Thursday, July 30, 2015

"Overruled" - Book report and commentary

Just finished reading Overruled: The Long War for Control of the U.S. Supreme Court, by Damon Root. This is, essentially, a libertarian history of the US Supreme Court.

That Is, perhaps, a poor description, in the sense that it makes it sound simultaneously dry as hell and also written by a wide-eyed, sky-castle dwelling, dreamer.

Not so.

Amazon's synopsis:
Should the Supreme Court defer to the will of the majority and uphold most democratically enacted laws? Or does the Constitution empower the Supreme Court to protect a broad range of individual rights from the reach of lawmakers? In this timely and provocative book, Damon Root traces the long war over judicial activism and judicial restraint from its beginnings in the bloody age of slavery, the Civil War, and Reconstruction to its central role in today's blockbuster legal battles over gay rights, gun control, and health care reform.

It's a conflict that cuts across the political spectrum in surprising ways and makes for some unusual bedfellows. Judicial deference is not only a touchstone of the Progressive left, for example, it is also a philosophy adopted by many members of the modern right. Today's growing camp of libertarians, however, has no patience with judicial restraint and little use for majority rule. They want the courts and judges to police the other branches of government, and expect Justices to strike down any state or federal law that infringes on their bold constitutional agenda of personal and economic freedom.

Overruled is the story of two competing visions, each one with its own take on what role the government and the courts should play in our society, a fundamental debate that goes to the very heart of our constitutional system.
And it's actually quite interesting, or at least, I found it so.

I also found the  repeated use by the court of the reasoning expressed by Oliver Wendell Jones, Jr., in Blodgett v. Holden (1927), that between two possible interpretations of a statute, by one of which it would be unconstitutional and by the other valid, our plain duty is to adopt that which will save the Act.
to be, well, shocking.

So, you're telling me that the Supreme Court is supposed to be predisposed to allow Congress run roughshod over the Constitution?

Explains a lot, doesn't it?

"Judicial Deference" they call it, "Judicial Restraint."

Appalling, I call it.

This, of course, is how the Roberts Court can rule that a tax is a fine is a tax, depending on the application, and therefore is, and isn't, subject to what the Constitution says on the matter of taxes.
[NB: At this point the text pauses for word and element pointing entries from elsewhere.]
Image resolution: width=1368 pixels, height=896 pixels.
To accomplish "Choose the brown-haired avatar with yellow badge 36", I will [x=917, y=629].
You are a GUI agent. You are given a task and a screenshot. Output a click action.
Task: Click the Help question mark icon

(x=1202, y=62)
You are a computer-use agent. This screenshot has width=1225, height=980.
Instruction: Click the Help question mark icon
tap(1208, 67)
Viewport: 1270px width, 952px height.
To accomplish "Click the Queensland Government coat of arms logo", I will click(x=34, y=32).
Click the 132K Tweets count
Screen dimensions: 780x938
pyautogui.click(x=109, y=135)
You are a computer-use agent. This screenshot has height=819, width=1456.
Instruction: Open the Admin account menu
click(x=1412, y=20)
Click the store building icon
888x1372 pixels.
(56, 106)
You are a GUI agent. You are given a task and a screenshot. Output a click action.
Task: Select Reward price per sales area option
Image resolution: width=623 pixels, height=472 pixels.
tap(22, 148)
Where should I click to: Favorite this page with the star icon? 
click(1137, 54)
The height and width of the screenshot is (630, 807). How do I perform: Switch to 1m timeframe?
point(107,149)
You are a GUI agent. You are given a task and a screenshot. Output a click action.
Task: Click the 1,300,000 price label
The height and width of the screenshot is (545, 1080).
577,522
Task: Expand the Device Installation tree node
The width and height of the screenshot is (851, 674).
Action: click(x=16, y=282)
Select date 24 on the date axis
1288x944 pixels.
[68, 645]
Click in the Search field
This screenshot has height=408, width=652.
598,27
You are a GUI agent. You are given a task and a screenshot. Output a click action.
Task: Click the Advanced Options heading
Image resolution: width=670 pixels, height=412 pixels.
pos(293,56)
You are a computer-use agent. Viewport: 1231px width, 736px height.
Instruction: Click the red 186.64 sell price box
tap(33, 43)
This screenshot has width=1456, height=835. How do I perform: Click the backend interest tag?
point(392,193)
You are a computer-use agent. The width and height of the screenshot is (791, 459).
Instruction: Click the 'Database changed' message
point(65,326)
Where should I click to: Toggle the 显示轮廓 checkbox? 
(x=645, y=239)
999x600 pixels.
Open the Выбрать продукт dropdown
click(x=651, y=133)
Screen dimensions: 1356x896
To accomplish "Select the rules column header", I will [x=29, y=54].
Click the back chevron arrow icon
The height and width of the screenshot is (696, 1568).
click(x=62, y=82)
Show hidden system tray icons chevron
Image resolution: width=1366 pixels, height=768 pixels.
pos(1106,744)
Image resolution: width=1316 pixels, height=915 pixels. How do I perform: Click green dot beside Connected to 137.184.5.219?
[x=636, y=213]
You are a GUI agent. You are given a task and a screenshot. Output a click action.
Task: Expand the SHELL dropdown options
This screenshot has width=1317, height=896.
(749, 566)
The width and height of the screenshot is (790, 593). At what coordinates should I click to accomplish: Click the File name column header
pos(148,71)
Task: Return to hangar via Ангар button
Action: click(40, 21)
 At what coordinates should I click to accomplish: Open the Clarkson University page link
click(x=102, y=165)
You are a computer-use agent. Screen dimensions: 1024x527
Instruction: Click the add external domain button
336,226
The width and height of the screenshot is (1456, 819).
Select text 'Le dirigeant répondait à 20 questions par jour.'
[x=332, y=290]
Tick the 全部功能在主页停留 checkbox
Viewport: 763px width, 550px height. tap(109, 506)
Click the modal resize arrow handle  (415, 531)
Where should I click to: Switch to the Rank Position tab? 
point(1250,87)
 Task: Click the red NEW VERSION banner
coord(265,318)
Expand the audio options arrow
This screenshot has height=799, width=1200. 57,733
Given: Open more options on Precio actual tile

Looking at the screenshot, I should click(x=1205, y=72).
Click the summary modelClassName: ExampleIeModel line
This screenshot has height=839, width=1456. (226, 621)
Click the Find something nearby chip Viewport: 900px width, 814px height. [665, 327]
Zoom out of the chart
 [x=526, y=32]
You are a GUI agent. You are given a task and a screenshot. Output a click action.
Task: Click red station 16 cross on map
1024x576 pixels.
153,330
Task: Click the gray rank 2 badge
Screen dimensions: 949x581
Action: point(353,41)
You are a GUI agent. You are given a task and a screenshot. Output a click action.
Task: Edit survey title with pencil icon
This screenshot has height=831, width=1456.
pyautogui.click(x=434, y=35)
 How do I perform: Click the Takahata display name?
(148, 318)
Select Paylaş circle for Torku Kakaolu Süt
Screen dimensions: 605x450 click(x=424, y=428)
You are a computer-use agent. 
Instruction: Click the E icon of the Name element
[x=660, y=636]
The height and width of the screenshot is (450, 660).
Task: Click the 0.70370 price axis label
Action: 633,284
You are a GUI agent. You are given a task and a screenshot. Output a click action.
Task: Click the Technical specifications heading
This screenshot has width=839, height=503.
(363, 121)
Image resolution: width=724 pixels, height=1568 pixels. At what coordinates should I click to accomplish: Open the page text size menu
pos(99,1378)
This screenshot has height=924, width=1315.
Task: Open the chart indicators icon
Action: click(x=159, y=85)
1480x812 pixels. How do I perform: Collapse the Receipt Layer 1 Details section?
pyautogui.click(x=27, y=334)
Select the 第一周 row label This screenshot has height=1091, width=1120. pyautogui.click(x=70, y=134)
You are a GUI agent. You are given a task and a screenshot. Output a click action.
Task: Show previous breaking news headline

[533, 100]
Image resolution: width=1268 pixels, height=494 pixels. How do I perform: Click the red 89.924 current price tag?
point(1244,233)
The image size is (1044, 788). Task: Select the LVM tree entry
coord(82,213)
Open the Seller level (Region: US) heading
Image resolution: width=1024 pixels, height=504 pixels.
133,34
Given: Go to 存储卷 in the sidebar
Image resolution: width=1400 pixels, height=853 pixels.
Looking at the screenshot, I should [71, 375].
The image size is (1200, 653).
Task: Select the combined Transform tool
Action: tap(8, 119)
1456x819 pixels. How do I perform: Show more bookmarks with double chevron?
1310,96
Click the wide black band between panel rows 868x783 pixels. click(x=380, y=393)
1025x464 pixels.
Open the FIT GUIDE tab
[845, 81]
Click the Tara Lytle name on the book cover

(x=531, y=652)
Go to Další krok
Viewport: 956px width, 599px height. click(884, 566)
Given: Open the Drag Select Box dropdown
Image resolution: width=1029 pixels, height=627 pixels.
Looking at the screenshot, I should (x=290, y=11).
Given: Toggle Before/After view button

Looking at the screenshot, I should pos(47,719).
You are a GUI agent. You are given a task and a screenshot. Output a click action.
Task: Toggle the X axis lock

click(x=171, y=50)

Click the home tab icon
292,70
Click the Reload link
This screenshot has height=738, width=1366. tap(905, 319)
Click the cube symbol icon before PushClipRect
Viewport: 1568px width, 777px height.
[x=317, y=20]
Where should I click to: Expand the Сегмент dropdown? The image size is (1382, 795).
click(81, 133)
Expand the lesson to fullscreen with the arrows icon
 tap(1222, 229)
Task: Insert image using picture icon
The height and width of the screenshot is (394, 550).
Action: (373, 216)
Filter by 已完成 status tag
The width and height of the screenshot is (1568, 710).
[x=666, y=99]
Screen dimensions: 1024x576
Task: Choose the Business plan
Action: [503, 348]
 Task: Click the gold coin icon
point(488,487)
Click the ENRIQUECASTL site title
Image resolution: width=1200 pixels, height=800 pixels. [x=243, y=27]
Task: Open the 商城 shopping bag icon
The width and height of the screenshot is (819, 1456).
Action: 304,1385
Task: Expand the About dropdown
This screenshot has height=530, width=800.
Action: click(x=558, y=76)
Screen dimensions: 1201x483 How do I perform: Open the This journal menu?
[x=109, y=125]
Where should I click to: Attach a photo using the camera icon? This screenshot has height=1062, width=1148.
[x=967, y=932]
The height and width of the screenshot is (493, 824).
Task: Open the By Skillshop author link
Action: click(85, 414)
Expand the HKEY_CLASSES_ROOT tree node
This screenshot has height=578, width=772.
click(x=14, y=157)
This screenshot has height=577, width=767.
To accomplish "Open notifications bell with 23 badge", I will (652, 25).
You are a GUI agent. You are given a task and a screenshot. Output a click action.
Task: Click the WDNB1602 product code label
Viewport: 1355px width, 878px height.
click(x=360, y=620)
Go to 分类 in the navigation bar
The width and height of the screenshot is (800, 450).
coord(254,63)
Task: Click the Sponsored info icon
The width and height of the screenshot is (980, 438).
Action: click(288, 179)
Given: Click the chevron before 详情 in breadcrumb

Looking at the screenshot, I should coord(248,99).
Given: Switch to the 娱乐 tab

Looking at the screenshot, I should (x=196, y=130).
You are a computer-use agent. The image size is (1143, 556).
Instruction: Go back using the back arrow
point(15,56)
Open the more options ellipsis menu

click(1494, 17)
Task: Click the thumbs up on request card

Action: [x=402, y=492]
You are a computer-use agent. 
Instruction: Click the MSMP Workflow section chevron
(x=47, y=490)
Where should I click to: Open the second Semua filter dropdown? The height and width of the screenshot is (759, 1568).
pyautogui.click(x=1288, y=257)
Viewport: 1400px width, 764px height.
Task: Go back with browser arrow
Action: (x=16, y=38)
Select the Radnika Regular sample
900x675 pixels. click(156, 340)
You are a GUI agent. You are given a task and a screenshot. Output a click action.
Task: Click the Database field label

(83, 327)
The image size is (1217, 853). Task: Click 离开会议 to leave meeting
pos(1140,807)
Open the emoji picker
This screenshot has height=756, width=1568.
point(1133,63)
Also, how when a law refers to "The State" it acutally means "The government at any level."

And how previous courts can hold that  marijuana grown in the backyard of a person with a legitimate prescription can somehow be held to impact "interstate commerce."

As for the book: Root writes well, presenting difficult legal concepts and arguments in a straight-forward style, making them easy to grasp.

I can't help that note that we also seem to have entered an era of Legislative Deference, in which the tools in charge of the congress will work harder to please th Imperial President than to obey the Constitution.

One thing I was surprised to learn was that, when Alan Gura took the case that would become Heller v. DC, he was not yet working with the Second Amendment Foundation, but rather for The Institute for Justice. SAF came along later, after NRA had tried to convince IJ that Heller was the wrong case at the wrong time...


Old NFO said...

Huh, I'll have to get a copy, although I will probably need to up my BP meds if there is a lot more of what you described...

D.W. Drang said...

About a hundred years or so, but there are bright spots.